Cytochrome proteins are responsible for the metabolism of endogenous steroids, as well as exogenous compounds, including drugs and xenobiotic. This metabolism can lead to metabolic activation of toxic or carcinogenic metabolites. Generally, inhibition of Cyp isoforms can decrease metabolism and hepatic clearance of the substrates that are metabolized by that specific isoform.

Herein, it was found that pretreatment with L-argin, carno, or their combination may protect liver cells from S.nit-induced toxicity; the combination of L-argin and carno decreased Cyp-450 expression, through the inhibition of inflammatory and apoptotic pathways. Our results are in parallel with the results of Jie et al,[28] who reported that carno can downregulate Cyp-450 expression, and also in agreement with Shen and Hua,[29] who reported that L-argin suppressed Cyp-450 level.

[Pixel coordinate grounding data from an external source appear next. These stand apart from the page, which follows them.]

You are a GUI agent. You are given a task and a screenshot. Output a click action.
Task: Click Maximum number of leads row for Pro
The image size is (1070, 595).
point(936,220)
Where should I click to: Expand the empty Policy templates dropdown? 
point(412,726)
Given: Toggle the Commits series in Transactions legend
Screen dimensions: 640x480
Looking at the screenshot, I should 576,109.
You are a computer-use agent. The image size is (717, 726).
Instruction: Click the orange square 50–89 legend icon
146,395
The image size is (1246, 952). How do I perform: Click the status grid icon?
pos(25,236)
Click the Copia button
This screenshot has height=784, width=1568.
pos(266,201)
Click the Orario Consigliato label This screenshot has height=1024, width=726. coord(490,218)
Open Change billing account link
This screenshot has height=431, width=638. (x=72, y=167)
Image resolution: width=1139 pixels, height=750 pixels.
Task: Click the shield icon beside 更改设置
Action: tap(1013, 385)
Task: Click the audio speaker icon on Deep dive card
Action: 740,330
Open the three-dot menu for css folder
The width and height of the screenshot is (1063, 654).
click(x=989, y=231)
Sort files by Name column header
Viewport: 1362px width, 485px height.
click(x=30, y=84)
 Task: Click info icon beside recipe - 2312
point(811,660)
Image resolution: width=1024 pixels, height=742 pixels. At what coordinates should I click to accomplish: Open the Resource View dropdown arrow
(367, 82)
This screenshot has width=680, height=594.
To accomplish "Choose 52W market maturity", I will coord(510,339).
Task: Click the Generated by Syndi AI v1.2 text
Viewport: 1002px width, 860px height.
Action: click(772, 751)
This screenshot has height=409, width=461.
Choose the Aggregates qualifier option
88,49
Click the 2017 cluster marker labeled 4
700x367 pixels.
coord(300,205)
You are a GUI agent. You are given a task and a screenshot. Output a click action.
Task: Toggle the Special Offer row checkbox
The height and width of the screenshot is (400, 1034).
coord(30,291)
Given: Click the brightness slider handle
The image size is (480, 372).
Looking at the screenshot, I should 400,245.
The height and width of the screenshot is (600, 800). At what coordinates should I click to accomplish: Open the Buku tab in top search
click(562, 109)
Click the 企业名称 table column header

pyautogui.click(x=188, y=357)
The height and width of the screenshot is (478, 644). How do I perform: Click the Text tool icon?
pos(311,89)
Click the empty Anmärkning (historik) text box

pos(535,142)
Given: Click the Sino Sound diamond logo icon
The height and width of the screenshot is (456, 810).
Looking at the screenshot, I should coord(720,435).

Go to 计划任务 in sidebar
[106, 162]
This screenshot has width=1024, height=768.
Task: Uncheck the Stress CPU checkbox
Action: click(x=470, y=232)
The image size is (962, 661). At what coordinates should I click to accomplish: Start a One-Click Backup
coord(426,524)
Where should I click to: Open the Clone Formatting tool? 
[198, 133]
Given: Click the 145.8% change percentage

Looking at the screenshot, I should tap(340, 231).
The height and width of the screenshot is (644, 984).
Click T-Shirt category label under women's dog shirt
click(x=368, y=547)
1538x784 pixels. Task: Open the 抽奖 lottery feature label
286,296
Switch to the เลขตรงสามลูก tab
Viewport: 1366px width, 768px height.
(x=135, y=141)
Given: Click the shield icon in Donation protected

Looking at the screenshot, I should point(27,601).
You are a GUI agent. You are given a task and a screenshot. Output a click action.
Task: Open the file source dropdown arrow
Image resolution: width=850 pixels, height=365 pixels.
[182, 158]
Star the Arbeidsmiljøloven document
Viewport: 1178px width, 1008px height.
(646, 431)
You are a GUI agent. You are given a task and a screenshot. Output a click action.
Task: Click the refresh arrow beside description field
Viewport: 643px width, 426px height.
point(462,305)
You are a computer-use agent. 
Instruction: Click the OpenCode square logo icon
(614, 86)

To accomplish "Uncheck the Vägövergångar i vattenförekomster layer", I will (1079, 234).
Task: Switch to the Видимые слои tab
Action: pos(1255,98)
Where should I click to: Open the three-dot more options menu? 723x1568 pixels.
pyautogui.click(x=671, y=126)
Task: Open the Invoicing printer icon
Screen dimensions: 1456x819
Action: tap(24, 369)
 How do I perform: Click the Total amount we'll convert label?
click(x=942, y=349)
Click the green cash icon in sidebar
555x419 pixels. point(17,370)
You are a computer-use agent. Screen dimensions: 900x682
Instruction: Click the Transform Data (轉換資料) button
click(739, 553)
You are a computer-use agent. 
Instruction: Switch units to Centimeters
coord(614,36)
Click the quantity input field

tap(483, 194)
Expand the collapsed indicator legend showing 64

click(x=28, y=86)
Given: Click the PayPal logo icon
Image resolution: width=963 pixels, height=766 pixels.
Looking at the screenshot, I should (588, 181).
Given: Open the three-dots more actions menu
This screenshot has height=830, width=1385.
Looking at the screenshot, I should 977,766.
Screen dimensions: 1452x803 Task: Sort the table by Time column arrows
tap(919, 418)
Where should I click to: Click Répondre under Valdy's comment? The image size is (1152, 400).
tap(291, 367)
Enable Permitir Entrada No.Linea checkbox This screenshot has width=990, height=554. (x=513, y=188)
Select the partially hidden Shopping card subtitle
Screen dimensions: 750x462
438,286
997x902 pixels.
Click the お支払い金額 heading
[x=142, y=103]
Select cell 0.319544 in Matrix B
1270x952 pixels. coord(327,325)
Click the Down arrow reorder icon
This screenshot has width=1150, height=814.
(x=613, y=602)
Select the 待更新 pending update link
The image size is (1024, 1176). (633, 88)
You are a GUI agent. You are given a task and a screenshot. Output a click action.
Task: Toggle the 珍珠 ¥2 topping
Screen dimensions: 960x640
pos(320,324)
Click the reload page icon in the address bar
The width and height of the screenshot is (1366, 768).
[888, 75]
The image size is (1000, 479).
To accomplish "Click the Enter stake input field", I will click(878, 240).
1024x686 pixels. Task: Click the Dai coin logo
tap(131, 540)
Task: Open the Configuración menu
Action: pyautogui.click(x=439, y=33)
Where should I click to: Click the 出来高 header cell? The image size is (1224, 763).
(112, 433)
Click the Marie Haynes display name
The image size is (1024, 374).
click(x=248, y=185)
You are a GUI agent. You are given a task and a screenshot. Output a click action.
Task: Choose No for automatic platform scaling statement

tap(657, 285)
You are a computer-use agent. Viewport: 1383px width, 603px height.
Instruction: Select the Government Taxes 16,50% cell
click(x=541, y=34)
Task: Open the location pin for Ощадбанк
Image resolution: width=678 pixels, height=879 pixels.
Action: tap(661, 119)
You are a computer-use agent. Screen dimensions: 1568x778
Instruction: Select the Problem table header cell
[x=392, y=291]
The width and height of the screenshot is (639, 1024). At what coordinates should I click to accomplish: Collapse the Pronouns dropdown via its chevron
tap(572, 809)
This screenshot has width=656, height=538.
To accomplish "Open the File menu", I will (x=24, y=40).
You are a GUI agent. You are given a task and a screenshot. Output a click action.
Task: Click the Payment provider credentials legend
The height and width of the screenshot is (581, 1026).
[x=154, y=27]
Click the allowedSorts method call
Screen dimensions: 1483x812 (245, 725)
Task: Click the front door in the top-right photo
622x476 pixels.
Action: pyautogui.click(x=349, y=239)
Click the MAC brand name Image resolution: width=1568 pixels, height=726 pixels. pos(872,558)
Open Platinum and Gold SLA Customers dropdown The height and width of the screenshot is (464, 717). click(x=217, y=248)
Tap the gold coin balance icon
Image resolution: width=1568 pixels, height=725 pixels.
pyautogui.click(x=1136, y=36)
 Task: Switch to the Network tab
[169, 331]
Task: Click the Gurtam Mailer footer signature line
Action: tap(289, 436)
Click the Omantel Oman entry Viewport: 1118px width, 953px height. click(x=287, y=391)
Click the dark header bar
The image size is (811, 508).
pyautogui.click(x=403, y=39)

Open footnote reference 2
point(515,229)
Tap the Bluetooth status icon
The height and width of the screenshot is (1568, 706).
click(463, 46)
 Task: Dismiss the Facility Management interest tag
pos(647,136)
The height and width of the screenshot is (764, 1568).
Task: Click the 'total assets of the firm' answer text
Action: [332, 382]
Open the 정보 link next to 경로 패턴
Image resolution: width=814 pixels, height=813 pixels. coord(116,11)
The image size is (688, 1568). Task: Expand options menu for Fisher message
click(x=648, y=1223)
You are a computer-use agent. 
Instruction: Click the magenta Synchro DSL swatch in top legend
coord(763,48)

Vascular endothelial growth factor receptor (VEGFR) has been shown to play major roles not only physiologically but also in pathological angiogenesis, such as cancer. Vascular endothelial growth factor A regulates angiogenesis and vascular permeability by activating 2 receptors: VEGFR-1 (Flt-1) and VEGFR-2 (KDR/Flk1 in mice). On the other hand, VEGF-C/VEGF-D and their receptor, VEGFR-3 (Flt-4), mainly regulate lymphangiogenesis.[30]

The flt-1 and Smad signaling pathways are crucial for myofibroblast activation.[31] The obtained results showed that S.nit toxicity produced a marked upregulation in the Flt-1 level, which was downregulated by L-argin, carno, or their combination. Abdelazim et al[32] reported that carno downregulated the overexpression of flt-1, Smad-2, IL-6, and TNF-α and the angiogenic factor VEGF in response to n-TiO2 intoxication.

It was clear that liver sections of the hypoxic rats were characterized by hepatocellular degeneration, nuclear pyknosis, and inflammatory cellular infiltration. Rats received L-argin and/or carno showed a regression of the cellular degeneration and cellular infiltration. A marked improvement of the pathological changes was obvious in the rats received the combination of L-argin and carno. The present study revealed that L-argin and carno significantly reduced the previously mentioned angiogenic and inflammatory markers, the combination regimen demonstrating a superior effect.

Conclusion

The present study revealed that L-argin and carno significantly reduced the previously mentioned angiogenic and inflammatory markers, the combination regimen demonstrating a superior effect.